• **STATED EXERCISE 1**
According to the text about the Peru Amateur Circus, how many residents live in Peru?
• **STATED EXERCISE 2**
In the Peru circus text, rewrite the passage starting at "Peru Circus Center" and ending at "next cross-country run.", putting "freight cars" in place of "railcars".

Since 1960, crop after crop of Peru-area young people have taken their turn in the ring, often returning to help make the Peru Amateur Circus a bit better than it was the year before. “So many things have evolved,” says Myers, “and it’s all happened strictly through the efforts of volunteers and people who wanted it sustained.”
Peru Circus Center Arena, a big top–shaped building in the center of town, is just a block from the train tracks that bisect the little city of 11,000 residents. The railroad, which still runs today, hauling car parts and other freight across the state, is key to Peru’s sustained identity.
Back in the 19th and early 20th centuries, traveling acts like Ringling Bros. and Barnum & Bailey Circus and the homegrown Hagenbeck-Wallace Circus turned Peru into their winter headquarters, taking advantage of the three train lines that converged here. Performers and menageries of hippos, elephants, zebras and camels called Peru home during the offseason. They, along with hundreds of railcars holding tents and poles, were ready to take off in any direction for the next cross-country run.

• **RAW DATA**
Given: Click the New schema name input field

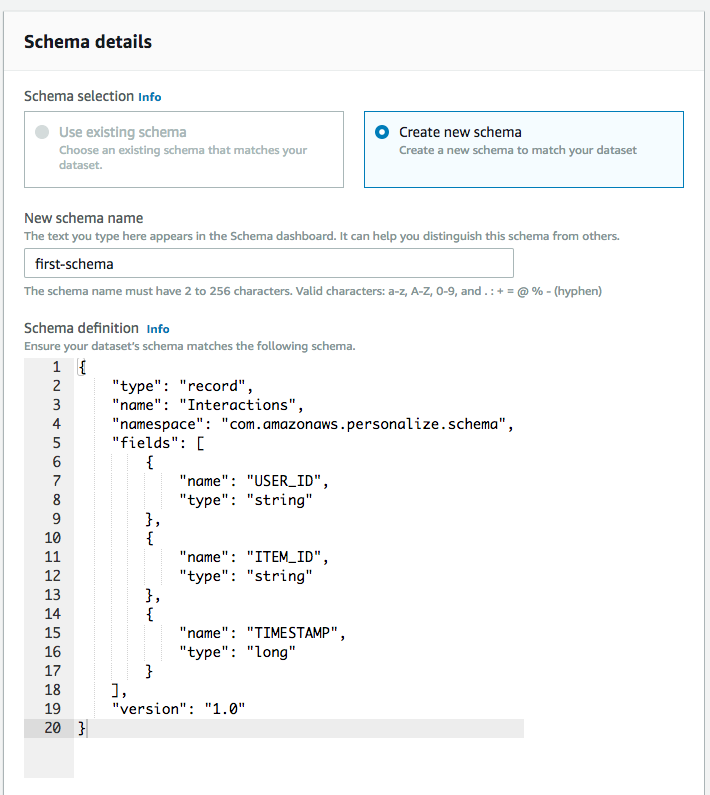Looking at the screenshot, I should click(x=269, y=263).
---
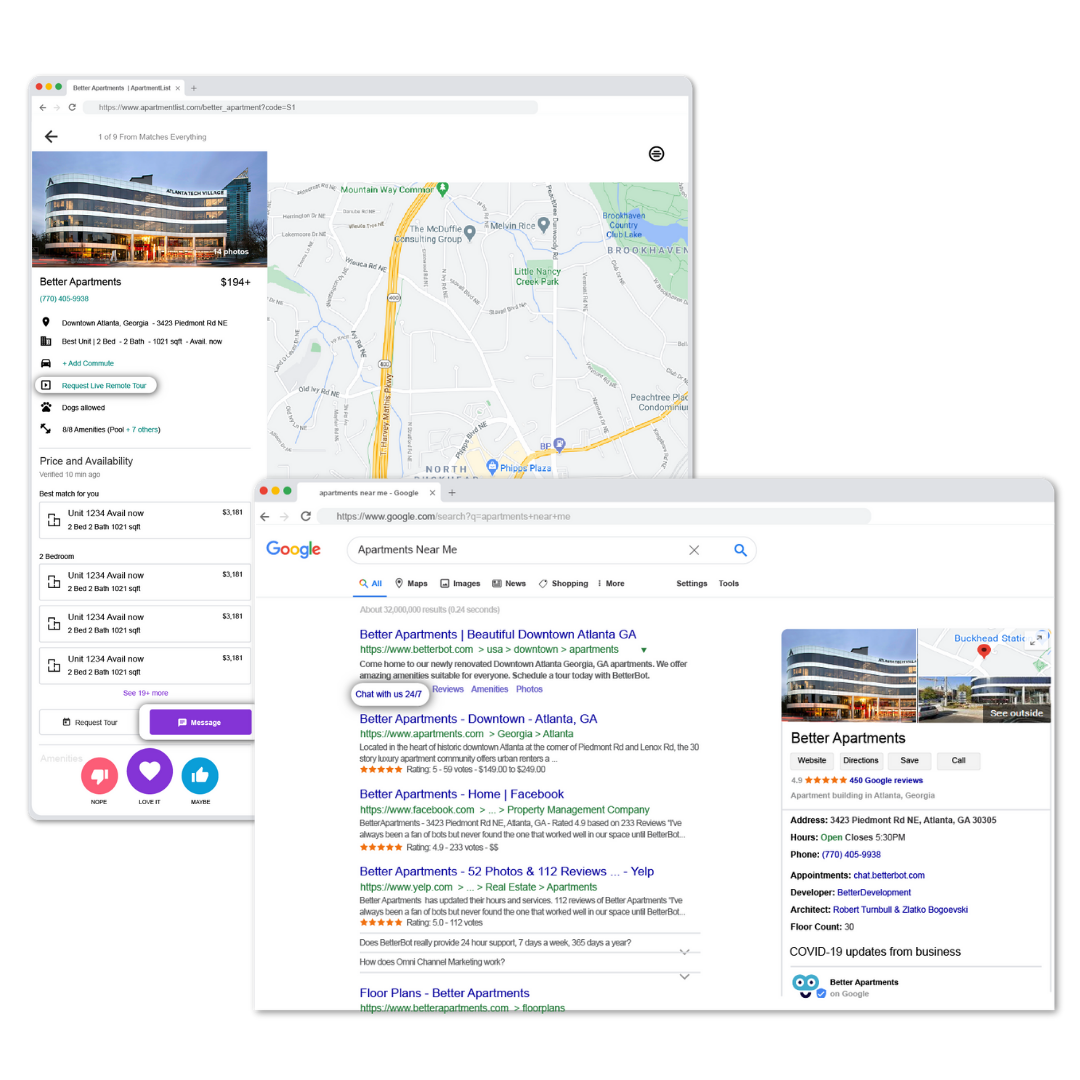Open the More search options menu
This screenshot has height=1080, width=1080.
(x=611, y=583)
...
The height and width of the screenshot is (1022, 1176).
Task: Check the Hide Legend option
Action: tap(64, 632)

• **EXERCISE RESPONSE 1**
11,000

• **EXERCISE RESPONSE 2**
Peru Circus Center Arena, a big top–shaped building in the center of town, is just a block from the train tracks that bisect the little city of 11,000 residents. The railroad, which still runs today, hauling car parts and other freight across the state, is key to Peru’s sustained identity.
Back in the 19th and early 20th centuries, traveling acts like Ringling Bros. and Barnum & Bailey Circus and the homegrown Hagenbeck-Wallace Circus turned Peru into their winter headquarters, taking advantage of the three train lines that converged here. Performers and menageries of hippos, elephants, zebras and camels called Peru home during the offseason. They, along with hundreds of freight cars holding tents and poles, were ready to take off in any direction for the next cross-country run.